Project

General

Profile

Bug #10601

Feature #5288: Run the test suite automatically on autobuilt ISOs

isotesterN:s are sometimes put offline and never back online

Added by intrigeri almost 4 years ago. Updated 22 days ago.

Status:
In Progress
Priority:
Normal
Assignee:
Category:
Continuous Integration
Target version:
Start date:
11/23/2015
Due date:
% Done:

10%

Feature Branch:
Type of work:
Sysadmin
Blueprint:
Starter:
Affected tool:

Description

I see that isotester2 and isotester4 are currently offline from Jenkins' PoV. They page (https://jenkins.tails.boum.org/computer/isotester2/) reads "Disconnected by anonymous : Taken_down_for_reboot". They both are running fine.

For isotester2, the last message I see in the logs is:

Nov 21, 2015 6:09:58 PM jenkins.slaves.JnlpSlaveAgentProtocol$Handler$1 onClosed
WARNING: NioChannelHub keys=6 gen=72376715: Computer.threadPoolForRemoting [#1] for + isotester2 terminated
java.io.IOException: Connection aborted: org.jenkinsci.remoting.nio.NioChannelHub$MonoNioTransport@2bbbdba1[name=isotester2]

... which seems to be normal when we take a slave down (I've compared with another isotesterN that was successfully taken offline then back on). This means that it was taken offline 1 day and 14 hours ago, which happens to be its uptime, so it did reboot just fine.

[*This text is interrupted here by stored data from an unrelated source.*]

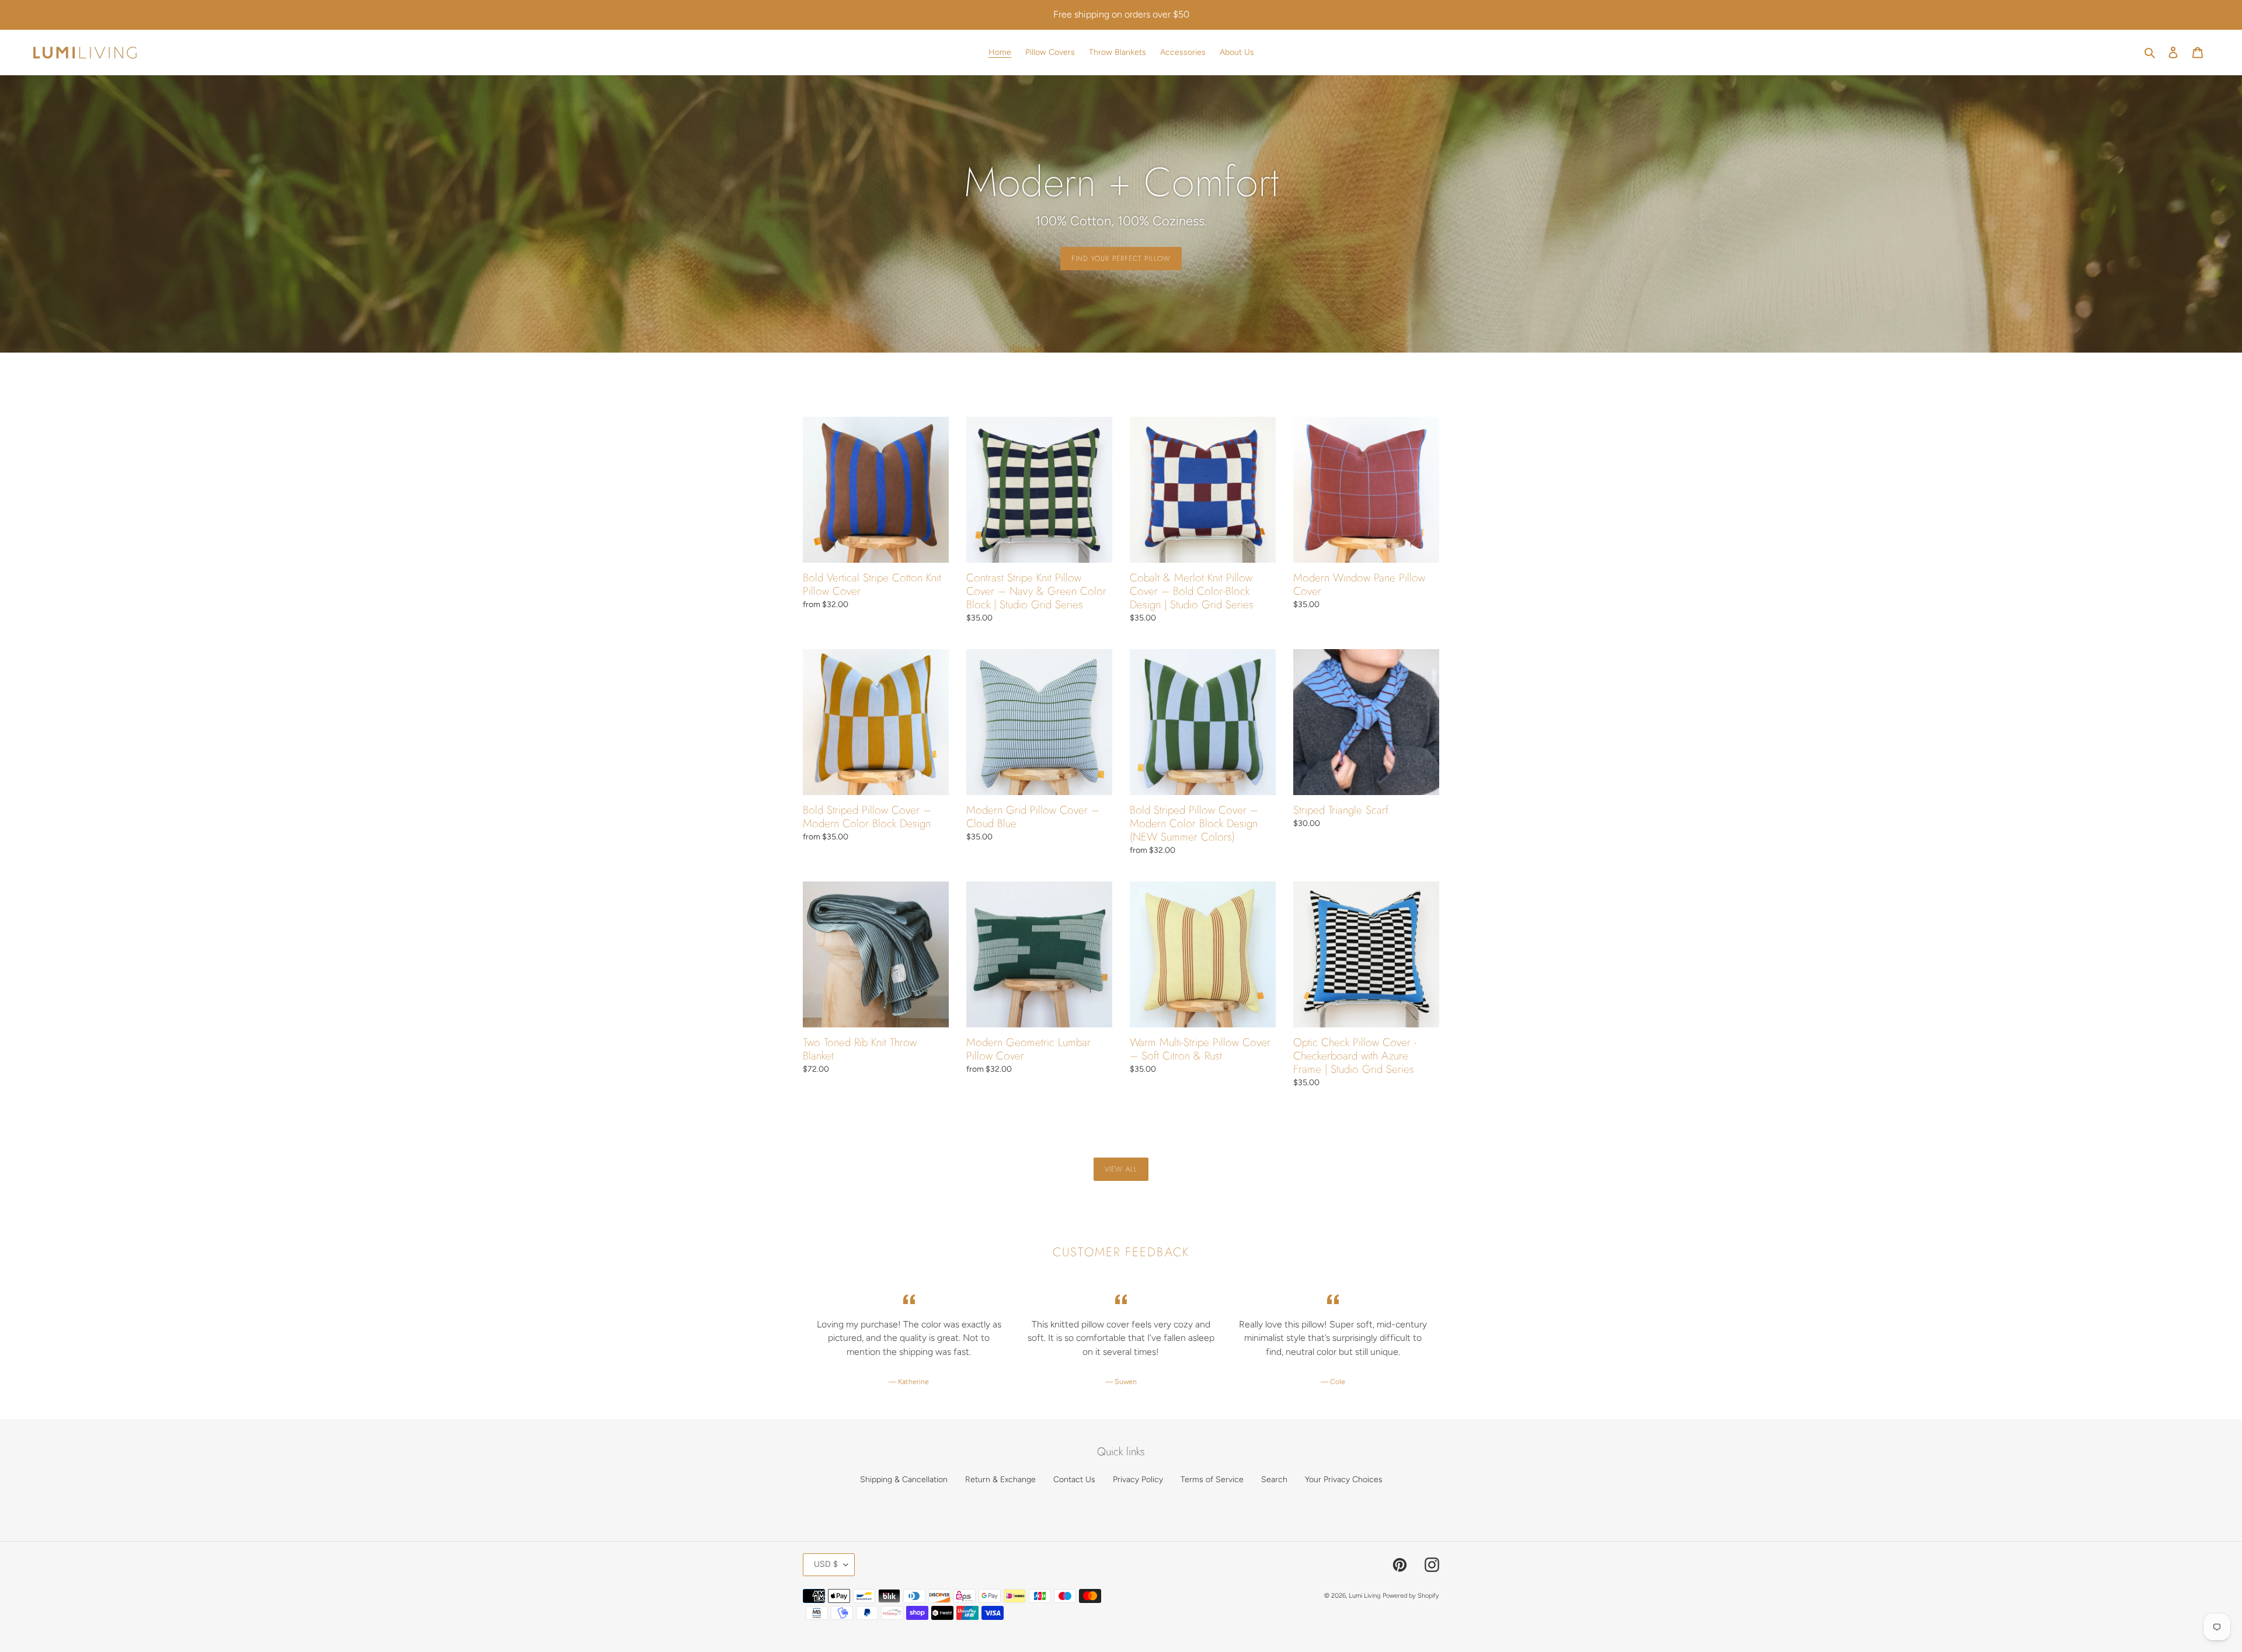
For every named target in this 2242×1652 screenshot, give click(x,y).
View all (1121, 1169)
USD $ (826, 1564)
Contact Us (1074, 1479)
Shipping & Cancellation (904, 1479)
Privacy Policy (1138, 1479)
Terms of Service (1212, 1479)
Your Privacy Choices (1344, 1479)
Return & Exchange (1000, 1479)
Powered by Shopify (1411, 1595)
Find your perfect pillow (1120, 258)
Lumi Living (1364, 1595)
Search (1274, 1479)
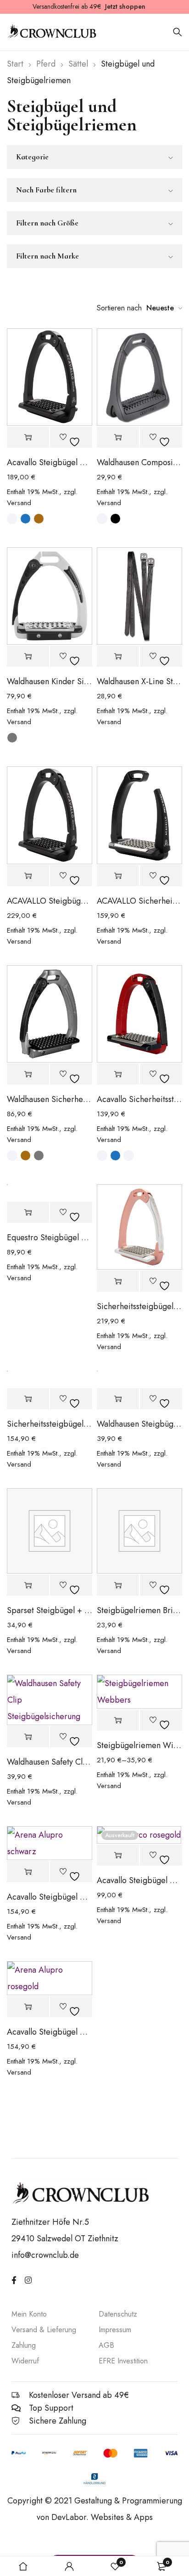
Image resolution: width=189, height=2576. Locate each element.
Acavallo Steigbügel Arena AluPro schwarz (49, 1896)
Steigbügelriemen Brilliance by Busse (139, 1610)
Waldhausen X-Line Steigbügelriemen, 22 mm (139, 681)
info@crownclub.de (45, 2255)
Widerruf (25, 2361)
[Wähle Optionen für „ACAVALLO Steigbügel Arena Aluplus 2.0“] (28, 876)
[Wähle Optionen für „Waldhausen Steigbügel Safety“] (118, 1399)
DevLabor (68, 2517)
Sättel (78, 64)
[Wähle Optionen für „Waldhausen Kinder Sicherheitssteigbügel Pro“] (28, 656)
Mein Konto (29, 2314)
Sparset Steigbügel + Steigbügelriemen (49, 1610)
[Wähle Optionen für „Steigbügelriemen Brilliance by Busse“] (118, 1585)
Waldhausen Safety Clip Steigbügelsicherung (49, 1761)
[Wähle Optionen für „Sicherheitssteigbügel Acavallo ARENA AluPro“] (28, 1399)
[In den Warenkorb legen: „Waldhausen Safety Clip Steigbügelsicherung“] (28, 1737)
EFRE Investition (123, 2361)
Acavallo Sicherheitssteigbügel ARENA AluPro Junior (139, 1099)
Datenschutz (118, 2314)
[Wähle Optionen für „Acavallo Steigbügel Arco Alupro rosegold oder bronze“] (118, 1855)
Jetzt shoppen (125, 6)
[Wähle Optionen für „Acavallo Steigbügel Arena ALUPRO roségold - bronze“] (28, 2007)
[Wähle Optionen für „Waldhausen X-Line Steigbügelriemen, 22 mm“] (118, 656)
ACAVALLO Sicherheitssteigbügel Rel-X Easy (139, 900)
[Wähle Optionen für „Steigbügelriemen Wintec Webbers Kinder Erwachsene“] (118, 1720)
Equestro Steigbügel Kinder (49, 1237)
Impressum (115, 2329)
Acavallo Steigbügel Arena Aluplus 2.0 (49, 462)
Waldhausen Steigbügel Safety (139, 1423)
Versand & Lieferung (43, 2329)
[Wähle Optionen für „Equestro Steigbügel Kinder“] (28, 1212)
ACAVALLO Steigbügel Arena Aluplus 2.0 (49, 900)
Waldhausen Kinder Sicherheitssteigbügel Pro (49, 681)
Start (15, 64)
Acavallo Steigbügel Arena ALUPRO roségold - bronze (49, 2031)
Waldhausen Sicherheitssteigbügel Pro (49, 1099)
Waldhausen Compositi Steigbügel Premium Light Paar (139, 462)
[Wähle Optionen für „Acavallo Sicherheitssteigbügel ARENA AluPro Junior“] (118, 1074)
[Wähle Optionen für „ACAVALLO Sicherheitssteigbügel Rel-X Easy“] (118, 876)
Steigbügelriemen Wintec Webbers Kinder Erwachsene (139, 1745)
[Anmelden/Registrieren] (69, 2566)
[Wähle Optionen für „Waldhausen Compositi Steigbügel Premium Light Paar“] (118, 437)
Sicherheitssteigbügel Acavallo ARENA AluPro (49, 1423)
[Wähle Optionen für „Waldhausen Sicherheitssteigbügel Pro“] (28, 1074)
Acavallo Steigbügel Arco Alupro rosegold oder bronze (139, 1880)
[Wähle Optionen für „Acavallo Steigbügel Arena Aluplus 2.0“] (28, 437)
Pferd (46, 64)
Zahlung (23, 2345)
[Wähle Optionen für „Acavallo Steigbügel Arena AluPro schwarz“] (28, 1872)
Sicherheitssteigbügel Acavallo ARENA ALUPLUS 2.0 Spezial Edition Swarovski (139, 1306)
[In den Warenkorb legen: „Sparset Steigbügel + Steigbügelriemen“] (28, 1585)
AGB (106, 2345)
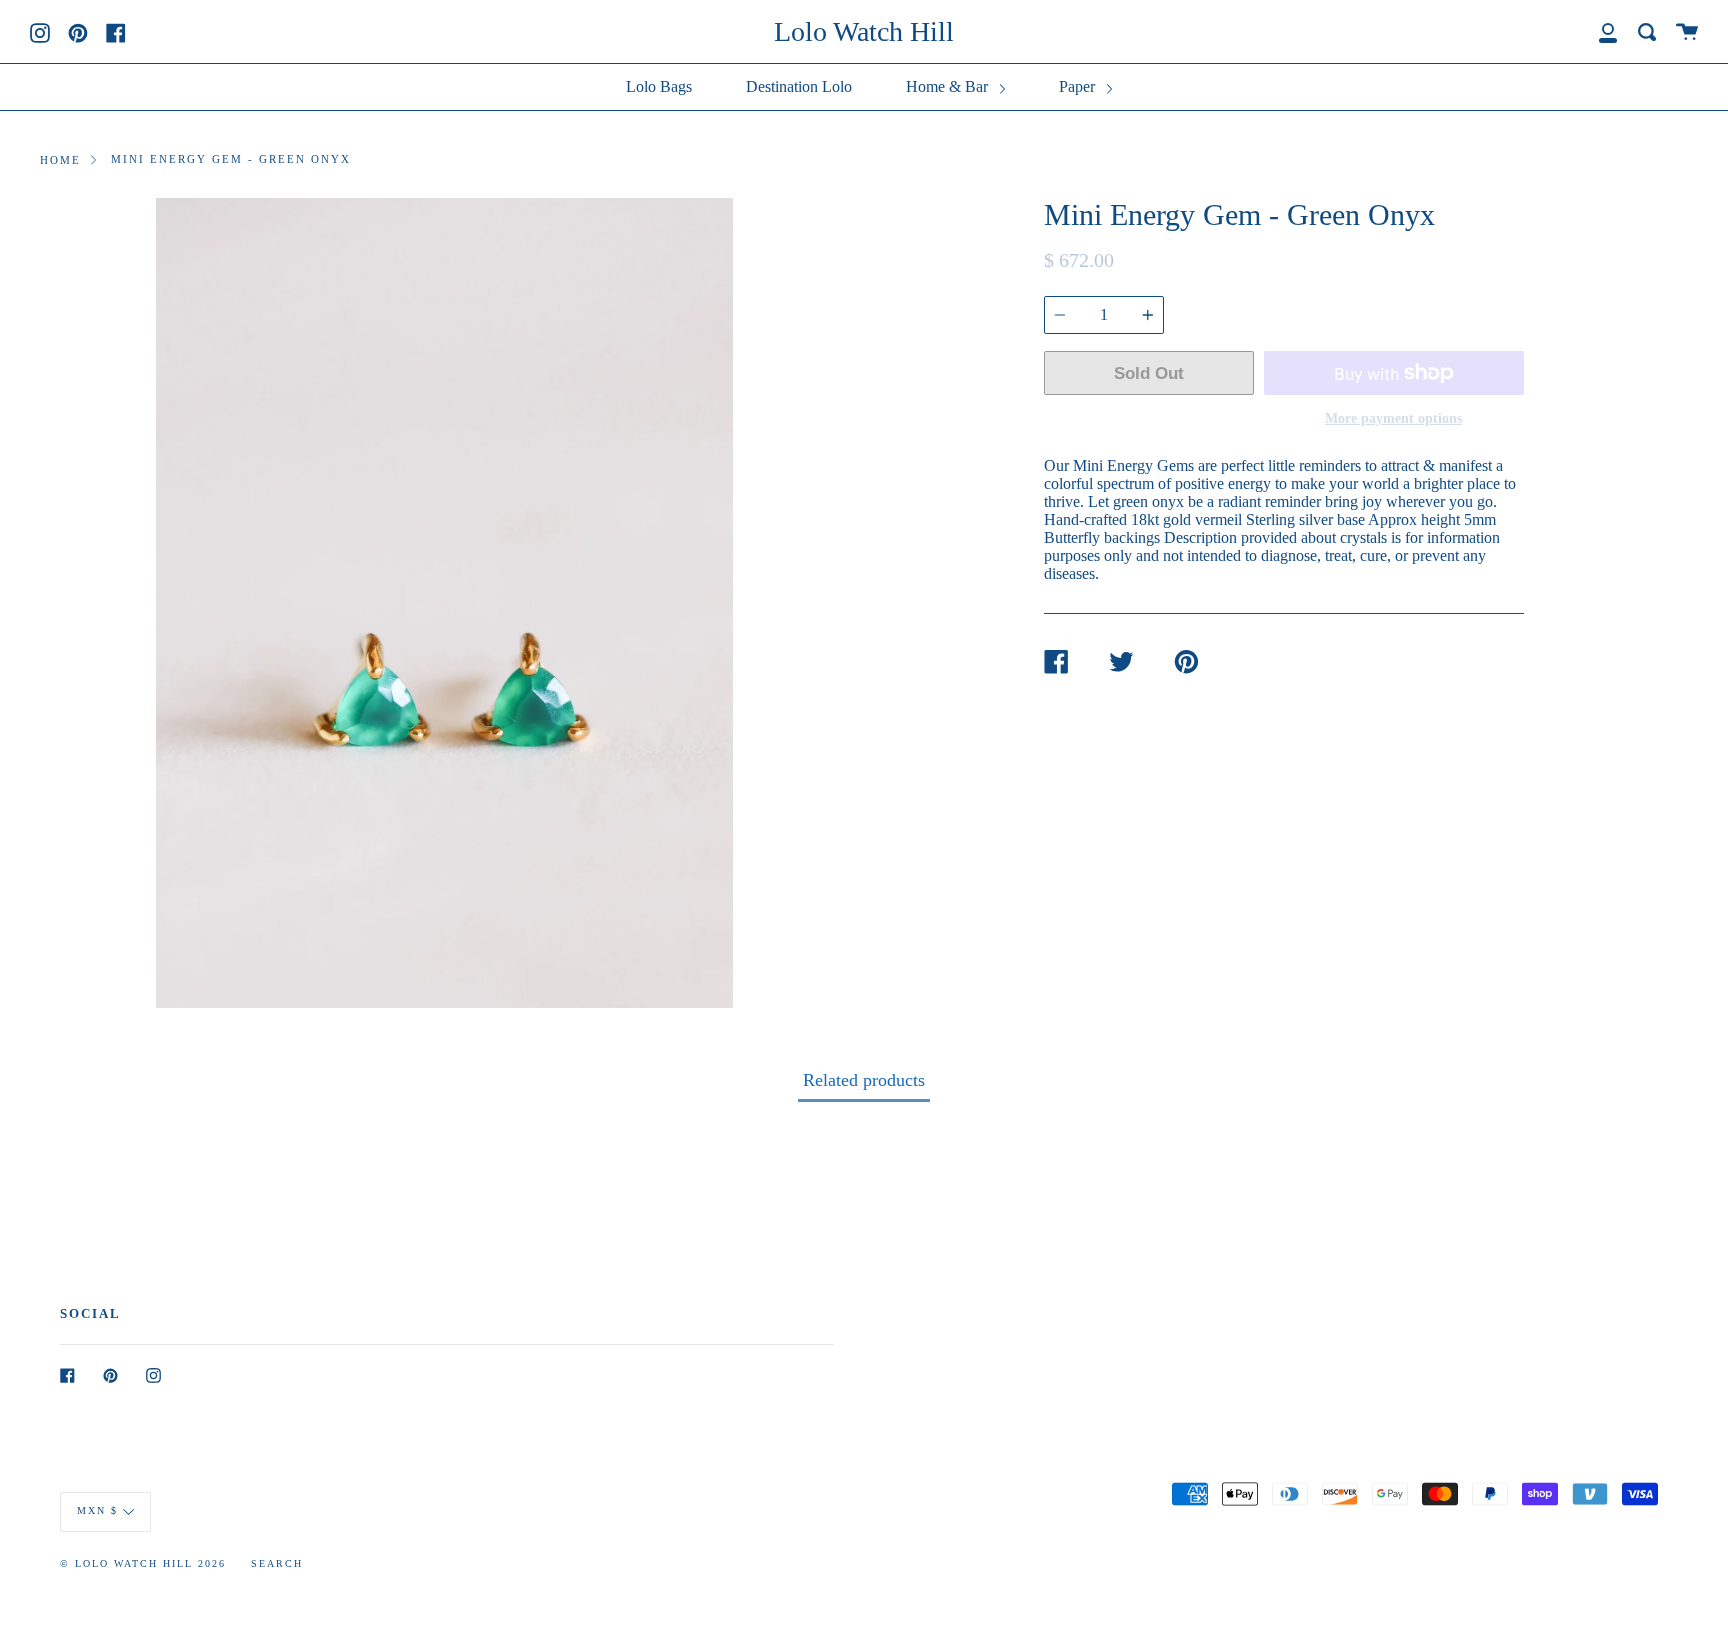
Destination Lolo (799, 86)
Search (277, 1563)
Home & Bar (949, 86)
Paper (1079, 86)
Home (60, 160)
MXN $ (97, 1510)
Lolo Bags (659, 86)
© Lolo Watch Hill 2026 (143, 1563)
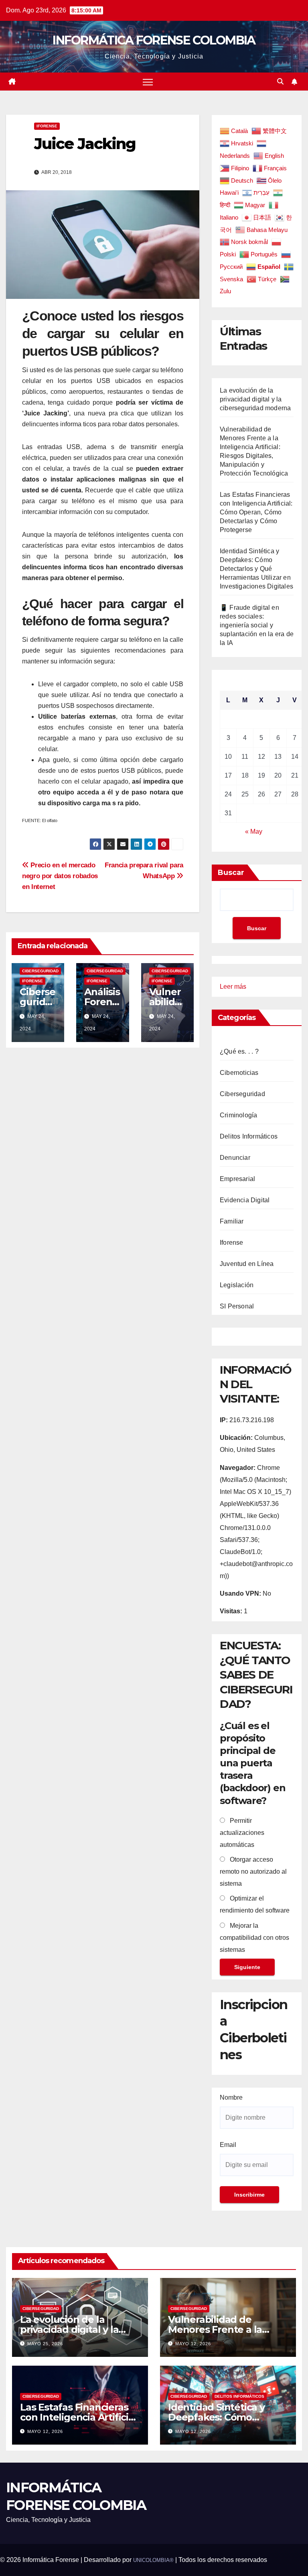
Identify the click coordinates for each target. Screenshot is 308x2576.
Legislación (236, 1285)
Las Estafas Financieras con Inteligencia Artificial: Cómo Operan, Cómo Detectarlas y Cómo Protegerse (256, 512)
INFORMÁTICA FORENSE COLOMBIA (154, 40)
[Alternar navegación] (148, 81)
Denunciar (235, 1157)
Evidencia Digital (245, 1200)
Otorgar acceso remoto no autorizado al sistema (253, 1871)
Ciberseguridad (40, 971)
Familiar (232, 1221)
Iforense (46, 126)
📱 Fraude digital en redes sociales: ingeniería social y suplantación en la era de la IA (257, 625)
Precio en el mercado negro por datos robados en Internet (60, 876)
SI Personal (237, 1306)
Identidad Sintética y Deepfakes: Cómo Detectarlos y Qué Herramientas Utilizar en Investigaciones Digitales (256, 569)
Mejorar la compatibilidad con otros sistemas (254, 1937)
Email (228, 2144)
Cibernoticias (239, 1072)
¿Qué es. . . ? (239, 1051)
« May (253, 831)
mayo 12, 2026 (193, 2343)
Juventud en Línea (247, 1263)
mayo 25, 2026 (45, 2343)
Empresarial (237, 1178)
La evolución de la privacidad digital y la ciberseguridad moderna (255, 399)
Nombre (231, 2097)
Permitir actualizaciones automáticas (242, 1832)
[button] (280, 81)
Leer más (233, 988)
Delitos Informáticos (249, 1136)
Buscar (231, 872)
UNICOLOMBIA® (153, 2560)
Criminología (238, 1115)
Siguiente (247, 1967)
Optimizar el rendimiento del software (255, 1904)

My conclusion is that our way of putting a node back online while it's rebooting is not working reliably.

I'm curious how often this happens. I don't remember seeing this recently, but it might be that someone else has been dealing with it manually.


Related issues

Related to Tails - Feature #9486: Support running multiple instances of the test suite in parallel Resolved 06/25/2015
Related to Tails - Bug #11295: Test jobs sometimes get scheduled on a busy isotester while there are available ones In Progress 03/31/2016
Related to Tails - Bug #16959: Gather usability data about our current CI In Progress
Blocked by Tails - Bug #10068: Upgrade to Jenkins 2.x, using upstream packages Resolved 01/08/2018

History

#1 Updated by intrigeri almost 4 years ago

I've manually put both nodes back online and jobs were immediately scheduled on them. We'll see what happens next.

#2 Updated by intrigeri almost 4 years ago

  • Related to Feature #9486: Support running multiple instances of the test suite in parallel added

#3 Updated by intrigeri almost 4 years ago

  • Subject changed from isotesterN sometimes don't come back up online after rebooting to isotesterN:s sometimes disappear
  • Status changed from Confirmed to In Progress
  • Priority changed from Normal to High
  • % Done changed from 0 to 10

I've looked a bit closer at what happened when isotester2 got offline and never back.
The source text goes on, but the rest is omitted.